After everything cooled completely I closed all the lid vials tightly and wrapped them with black electrical tape, and also taped around the edge of the petri dishes to keep them from drying out. It’s important not to open them until you are ready to use them or they may no longer be sterile. I’m going to leave them at room temp for a few days to see if anything undesired starts to grow on them, indicating an infection. Here’s my collection of vials, dishes and sterile wort that is ready to use:
Next time I make beer I’ll take a small amount of yeast from that batch and inoculate several vials with the yeast. It will form colonies on the surface of the wort/agar mix and then I can store it for up to a year in the fridge. When I want to use it I can add the yeast to a small wort starter, and build up the colony until I have enough for a batch of beer. It shouldn’t take more than a couple days to do that (EDIT – takes about 4-6 days). The petri dishes can be used to capture wild yeast, which some people have done successfully and brewed a decent beer from wild yeast. It can also be used to create single cell yeast colonies and to test the viability of yeast from a bottle of commercial beer (like Rogue or Bell’s beer). I could propagate the yeast from a bottle of Bell’s and brew a batch with their specific strain of yeast.
Since the weather is ridiculously hot in July and August, there’s not too much going on in the brew shed. I currently have a Russian Imperial Stout in one of my primary fermenters that will be transferred to glass carboy in a couple weeks for extended aging. I also have a peach mead in my fermenting bucket in the fermentation fridge. It has been fermenting for about 4 days and has already dropped to around 1.030 after starting at 1.100 (this is a measurement of the sugars that have been fermented by the yeast. As the yeast consume sugar and release alcohol, the gravity reading will drop). This will also need extended aging in a glass carboy.
Meads seem to be the way to go in the hot months, as there is no boiling wort and sweating out in the shed – everything can be done indoors in the cool air-conditioning.
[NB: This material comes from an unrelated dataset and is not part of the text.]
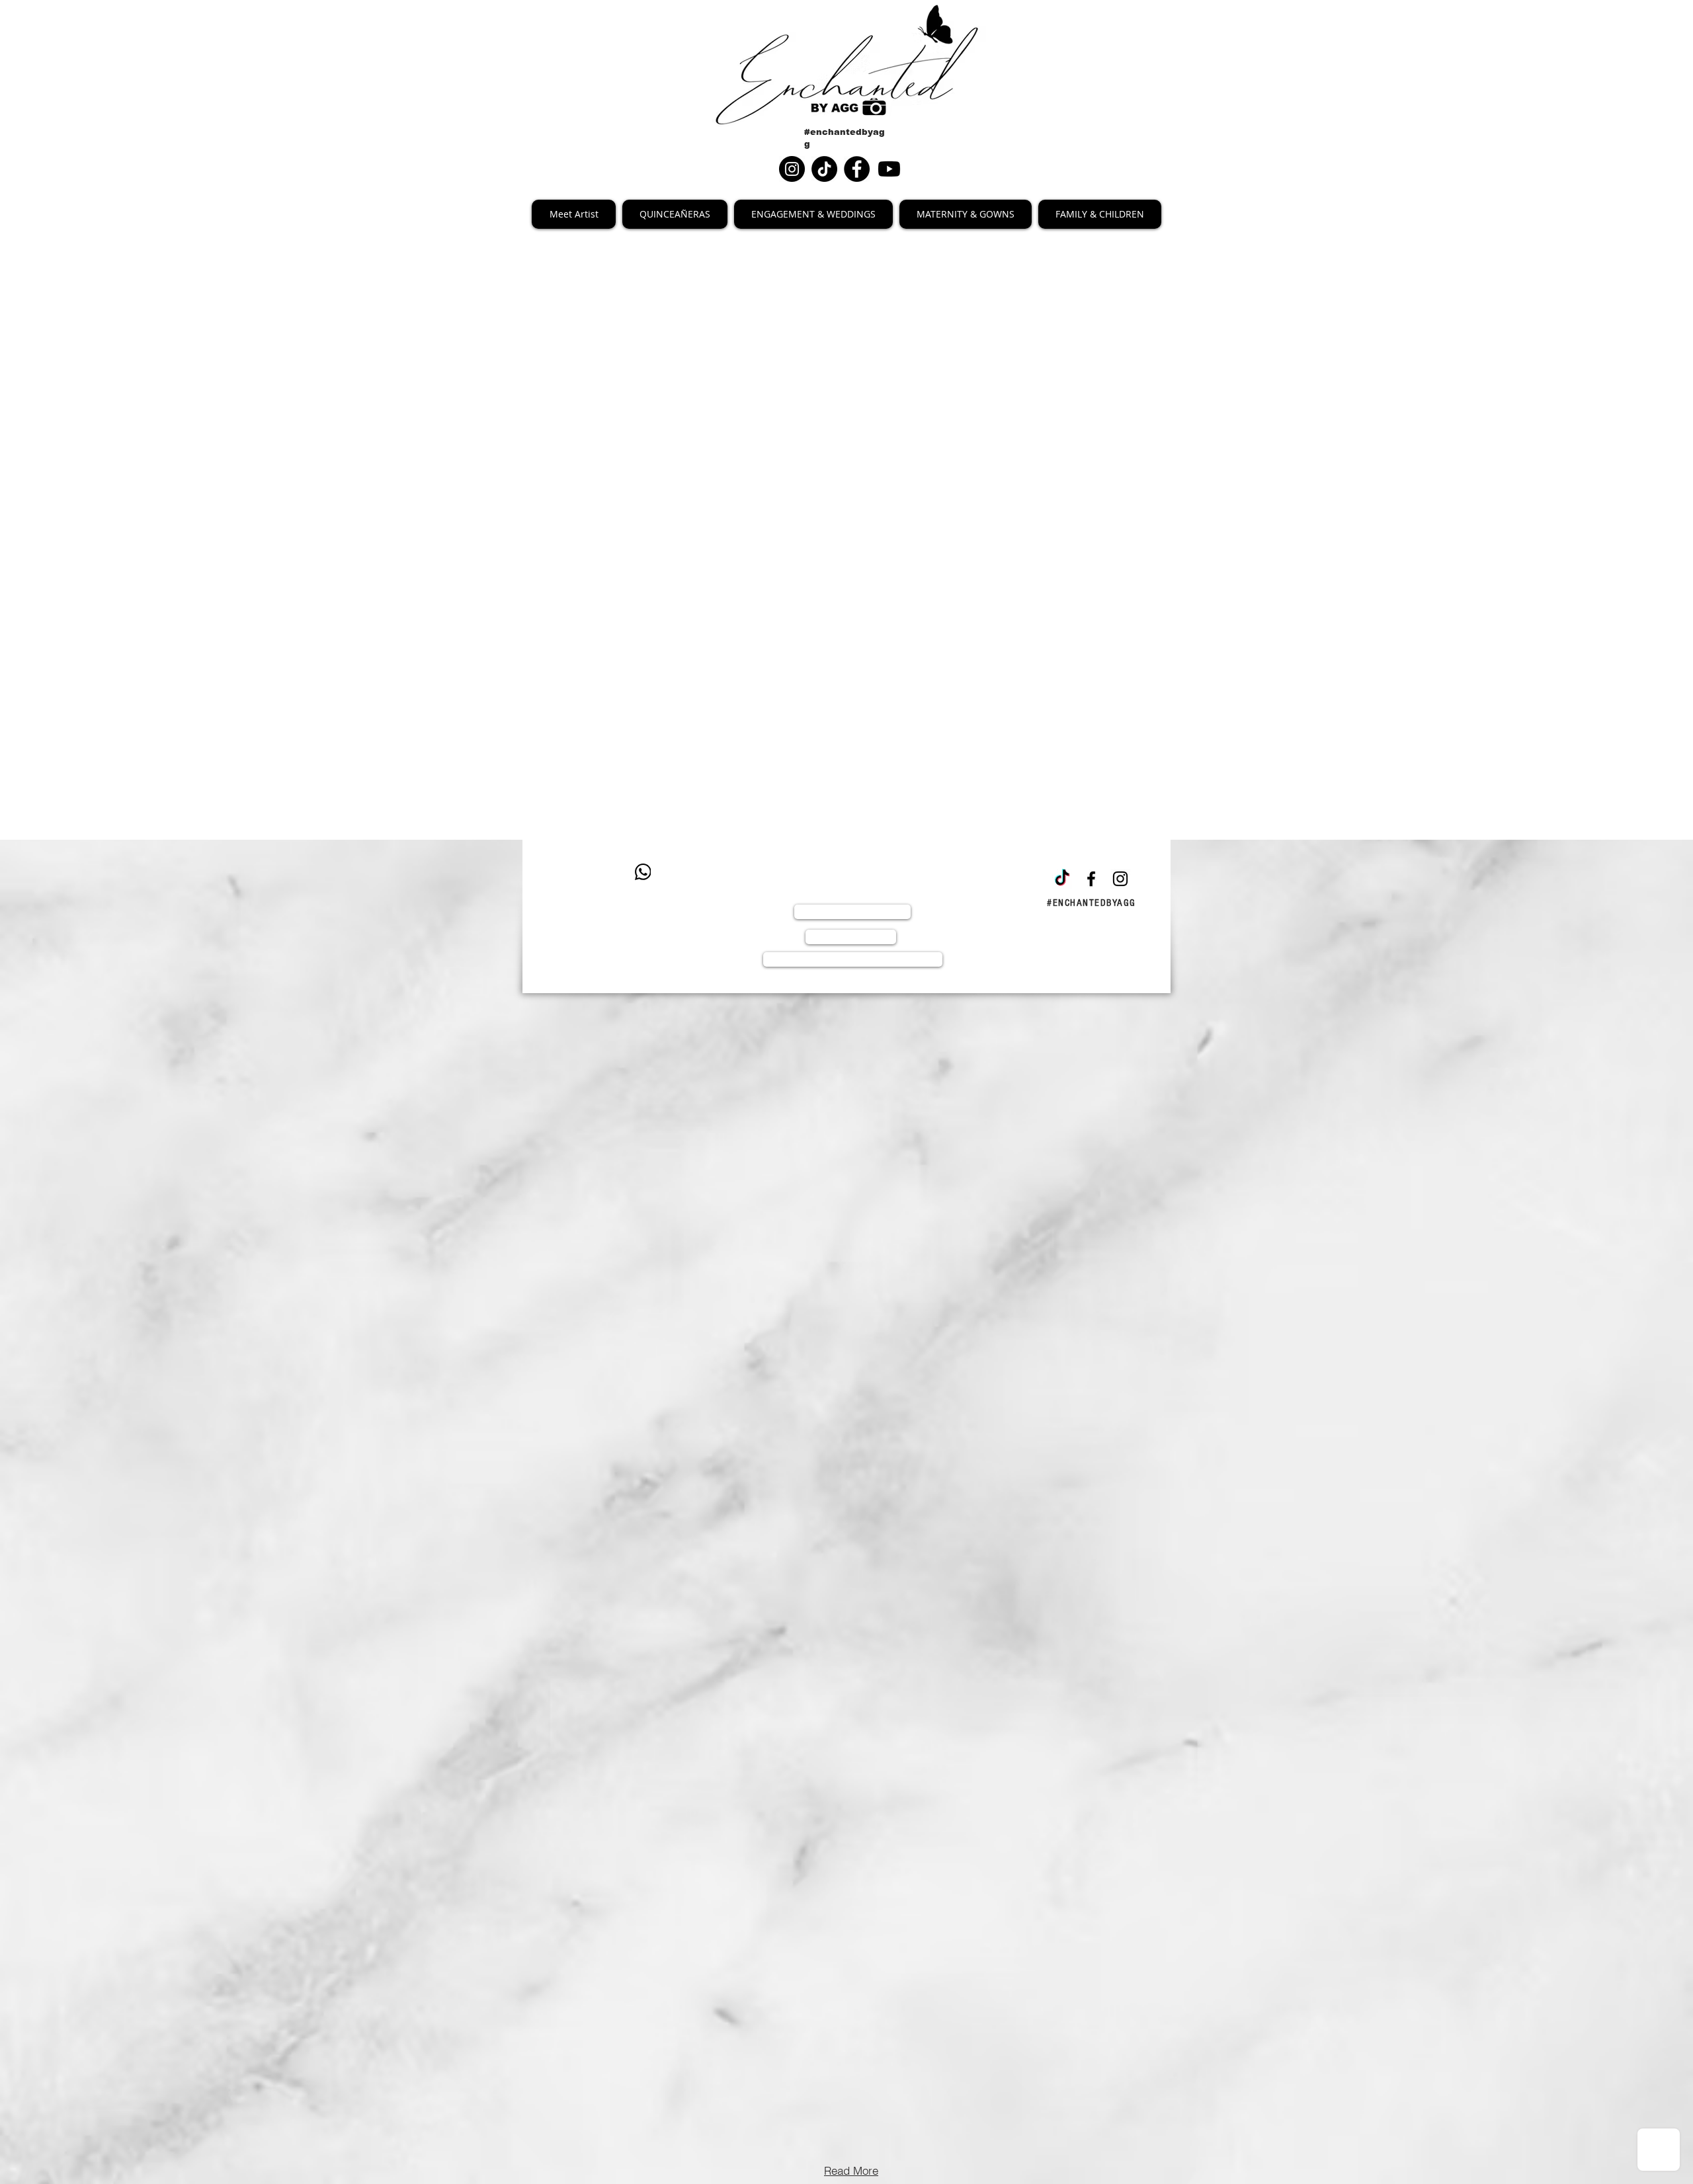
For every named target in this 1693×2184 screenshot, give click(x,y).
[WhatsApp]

With the downtime in the brewery I’ve been able to re-build my mash tun manifold to hopefully improve my efficiency with fly sparging (a method of extracting the sugars from the barley grains). The new manifold will hopefully allow the sugary wort to flow out of the mash tun from a larger area around the base of the mash tun, resulting in a high percentage of sugar extraction from the grain. This is how efficiency is measured when brewing beer.